For some residents in precaution-level areas where no positive cases have been found for 14 days, one person in a household is allowed to go out to buy basic necessities in certain areas. In order to avoid large gatherings, some communities have reinforced preventive measures.

“Our community only allowed us to move freely within the community and reminded us to avoid gathering,” a 41-year-old Shanghai resident surnamed Jin, who lives in a community under precautionary status.

“China will surely win the war against COVID-19 [Chinese coronavirus] with its science-based and effective epidemic control policy that will stand the test of time, according to a senior management meeting on Thursday,” said the world times reported with unintended hilarity.

While Chinese state media predicted that Shanghai would bounce back quickly after the end of the shutdowns, more thoughtful observers inside and outside the city feared it was forever ruined – transformed from a center dynamic and glamorous financier into another gloomy concentration camp with skyscrapers. As these critics have noted, the Chinese Communist Party is reorienting Xinjiang genocide propaganda slogans to ensure public compliance with coronavirus lockdowns, with only very minor changes in wording – from “Rally all those who should be gathered” for the Xinjiang brainwashing camps to “Welcome all who should be welcomed” for the Shanghai quarantine camps.

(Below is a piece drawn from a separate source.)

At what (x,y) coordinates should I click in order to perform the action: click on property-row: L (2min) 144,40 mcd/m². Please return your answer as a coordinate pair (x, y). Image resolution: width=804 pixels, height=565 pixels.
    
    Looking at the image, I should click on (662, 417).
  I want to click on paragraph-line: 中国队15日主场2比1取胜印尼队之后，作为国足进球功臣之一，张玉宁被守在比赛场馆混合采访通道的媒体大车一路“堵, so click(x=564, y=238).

Further evidence of lasting change for the worse is that more than 9,000 permanent coronavirus testing stations have been established in Shanghai. City officials have described the stations as an effort to “normalize” mass coronavirus testing – and authoritarian responses – as a permanent feature of life.

Other Chinese cities are also creating thousands of permanent testing stations, along with regulations that constant negative tests are required to access public places.